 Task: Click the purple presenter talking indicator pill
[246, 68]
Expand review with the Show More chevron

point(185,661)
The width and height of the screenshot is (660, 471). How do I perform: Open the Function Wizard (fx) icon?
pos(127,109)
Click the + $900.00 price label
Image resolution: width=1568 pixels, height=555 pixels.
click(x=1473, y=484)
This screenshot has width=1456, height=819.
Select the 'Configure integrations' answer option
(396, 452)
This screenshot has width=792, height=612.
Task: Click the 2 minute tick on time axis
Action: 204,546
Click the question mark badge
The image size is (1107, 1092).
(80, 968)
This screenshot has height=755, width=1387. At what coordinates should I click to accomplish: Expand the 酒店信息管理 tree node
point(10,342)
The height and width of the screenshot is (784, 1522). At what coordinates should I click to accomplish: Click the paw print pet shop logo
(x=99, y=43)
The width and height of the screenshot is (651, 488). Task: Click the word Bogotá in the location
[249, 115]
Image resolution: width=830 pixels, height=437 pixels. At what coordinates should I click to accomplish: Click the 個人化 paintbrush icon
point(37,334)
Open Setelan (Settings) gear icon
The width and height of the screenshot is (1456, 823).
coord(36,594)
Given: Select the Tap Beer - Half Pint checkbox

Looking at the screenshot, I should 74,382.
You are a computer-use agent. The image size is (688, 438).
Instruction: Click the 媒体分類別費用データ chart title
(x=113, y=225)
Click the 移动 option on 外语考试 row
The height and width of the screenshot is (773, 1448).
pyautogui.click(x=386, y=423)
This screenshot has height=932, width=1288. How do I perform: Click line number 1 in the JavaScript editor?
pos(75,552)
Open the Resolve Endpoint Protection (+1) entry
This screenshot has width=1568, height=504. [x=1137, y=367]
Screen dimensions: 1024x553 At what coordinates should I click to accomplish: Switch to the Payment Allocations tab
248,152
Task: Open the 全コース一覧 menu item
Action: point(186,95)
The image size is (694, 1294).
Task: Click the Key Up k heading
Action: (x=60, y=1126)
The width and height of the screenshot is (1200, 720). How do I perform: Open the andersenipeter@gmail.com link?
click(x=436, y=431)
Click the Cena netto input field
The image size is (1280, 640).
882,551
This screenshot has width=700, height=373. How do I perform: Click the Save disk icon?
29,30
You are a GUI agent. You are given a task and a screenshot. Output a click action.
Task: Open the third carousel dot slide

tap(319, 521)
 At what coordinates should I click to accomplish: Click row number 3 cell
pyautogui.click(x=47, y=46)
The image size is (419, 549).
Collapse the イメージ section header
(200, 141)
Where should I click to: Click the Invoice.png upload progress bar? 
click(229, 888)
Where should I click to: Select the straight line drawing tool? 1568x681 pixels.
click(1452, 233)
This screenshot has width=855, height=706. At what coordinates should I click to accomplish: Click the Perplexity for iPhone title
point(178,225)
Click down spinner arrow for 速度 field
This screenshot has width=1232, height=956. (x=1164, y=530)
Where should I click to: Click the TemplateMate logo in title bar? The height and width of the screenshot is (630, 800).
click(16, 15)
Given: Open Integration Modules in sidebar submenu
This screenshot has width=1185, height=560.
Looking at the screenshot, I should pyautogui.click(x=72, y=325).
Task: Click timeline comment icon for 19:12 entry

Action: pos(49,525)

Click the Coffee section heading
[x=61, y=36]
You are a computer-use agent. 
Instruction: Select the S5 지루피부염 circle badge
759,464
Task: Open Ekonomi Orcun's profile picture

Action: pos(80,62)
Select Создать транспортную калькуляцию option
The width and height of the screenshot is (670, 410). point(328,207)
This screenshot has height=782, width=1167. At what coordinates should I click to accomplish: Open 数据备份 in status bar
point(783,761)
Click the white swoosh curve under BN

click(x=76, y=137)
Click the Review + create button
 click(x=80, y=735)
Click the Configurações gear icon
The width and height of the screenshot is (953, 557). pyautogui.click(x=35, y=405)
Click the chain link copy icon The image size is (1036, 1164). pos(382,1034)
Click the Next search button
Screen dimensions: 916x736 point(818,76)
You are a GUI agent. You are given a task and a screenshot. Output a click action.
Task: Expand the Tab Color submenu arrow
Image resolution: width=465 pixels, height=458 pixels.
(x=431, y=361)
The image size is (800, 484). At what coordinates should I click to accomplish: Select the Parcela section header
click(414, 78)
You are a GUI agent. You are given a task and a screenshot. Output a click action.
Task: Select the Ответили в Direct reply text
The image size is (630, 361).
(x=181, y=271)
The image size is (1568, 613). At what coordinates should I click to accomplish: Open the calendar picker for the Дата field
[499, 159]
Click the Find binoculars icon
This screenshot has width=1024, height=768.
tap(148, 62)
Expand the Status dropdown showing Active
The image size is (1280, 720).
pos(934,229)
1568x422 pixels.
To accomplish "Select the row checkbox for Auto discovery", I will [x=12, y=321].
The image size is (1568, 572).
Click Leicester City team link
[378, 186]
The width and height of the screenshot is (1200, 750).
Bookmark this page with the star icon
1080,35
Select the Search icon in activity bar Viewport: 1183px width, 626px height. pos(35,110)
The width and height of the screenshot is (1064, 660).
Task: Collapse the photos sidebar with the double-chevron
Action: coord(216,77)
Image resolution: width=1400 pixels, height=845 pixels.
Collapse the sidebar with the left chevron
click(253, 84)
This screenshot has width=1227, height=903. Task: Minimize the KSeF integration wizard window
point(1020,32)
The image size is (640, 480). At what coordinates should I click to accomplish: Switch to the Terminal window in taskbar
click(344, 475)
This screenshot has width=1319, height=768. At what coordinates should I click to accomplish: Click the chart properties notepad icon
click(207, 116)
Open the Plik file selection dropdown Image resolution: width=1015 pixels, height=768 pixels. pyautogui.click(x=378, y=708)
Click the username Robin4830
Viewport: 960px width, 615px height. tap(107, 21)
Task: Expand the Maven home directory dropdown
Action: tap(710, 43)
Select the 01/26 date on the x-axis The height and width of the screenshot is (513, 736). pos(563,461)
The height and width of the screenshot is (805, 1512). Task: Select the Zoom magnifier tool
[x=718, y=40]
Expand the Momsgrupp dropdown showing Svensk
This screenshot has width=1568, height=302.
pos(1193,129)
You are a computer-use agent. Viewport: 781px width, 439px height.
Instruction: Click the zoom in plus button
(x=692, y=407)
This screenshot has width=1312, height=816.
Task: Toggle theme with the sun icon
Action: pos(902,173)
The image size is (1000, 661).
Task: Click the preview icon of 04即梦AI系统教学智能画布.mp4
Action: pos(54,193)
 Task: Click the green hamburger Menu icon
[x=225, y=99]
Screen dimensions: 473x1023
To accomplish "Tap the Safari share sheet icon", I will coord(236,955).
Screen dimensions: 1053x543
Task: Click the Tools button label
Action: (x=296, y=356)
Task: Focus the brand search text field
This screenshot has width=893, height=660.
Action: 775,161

§

* [TASK DETAILS]:
From the line containing "The image size is (1280, 720)." down to the last line of the data above, copy every line exactly; leave out all other lines.

* [WRITTEN SOLUTION]:
The image size is (1280, 720).
pos(934,229)
1568x422 pixels.
To accomplish "Select the row checkbox for Auto discovery", I will [x=12, y=321].
The image size is (1568, 572).
Click Leicester City team link
[378, 186]
The width and height of the screenshot is (1200, 750).
Bookmark this page with the star icon
1080,35
Select the Search icon in activity bar Viewport: 1183px width, 626px height. pos(35,110)
The width and height of the screenshot is (1064, 660).
Task: Collapse the photos sidebar with the double-chevron
Action: coord(216,77)
Image resolution: width=1400 pixels, height=845 pixels.
Collapse the sidebar with the left chevron
click(253, 84)
This screenshot has width=1227, height=903. Task: Minimize the KSeF integration wizard window
point(1020,32)
The image size is (640, 480). At what coordinates should I click to accomplish: Switch to the Terminal window in taskbar
click(344, 475)
This screenshot has width=1319, height=768. At what coordinates should I click to accomplish: Click the chart properties notepad icon
click(207, 116)
Open the Plik file selection dropdown Image resolution: width=1015 pixels, height=768 pixels. pyautogui.click(x=378, y=708)
Click the username Robin4830
Viewport: 960px width, 615px height. tap(107, 21)
Task: Expand the Maven home directory dropdown
Action: tap(710, 43)
Select the 01/26 date on the x-axis The height and width of the screenshot is (513, 736). pos(563,461)
The height and width of the screenshot is (805, 1512). Task: Select the Zoom magnifier tool
[x=718, y=40]
Expand the Momsgrupp dropdown showing Svensk
This screenshot has width=1568, height=302.
pos(1193,129)
You are a computer-use agent. Viewport: 781px width, 439px height.
Instruction: Click the zoom in plus button
(x=692, y=407)
This screenshot has width=1312, height=816.
Task: Toggle theme with the sun icon
Action: pos(902,173)
The image size is (1000, 661).
Task: Click the preview icon of 04即梦AI系统教学智能画布.mp4
Action: pos(54,193)
 Task: Click the green hamburger Menu icon
[x=225, y=99]
Screen dimensions: 473x1023
To accomplish "Tap the Safari share sheet icon", I will coord(236,955).
Screen dimensions: 1053x543
Task: Click the Tools button label
Action: (x=296, y=356)
Task: Focus the brand search text field
This screenshot has width=893, height=660.
Action: 775,161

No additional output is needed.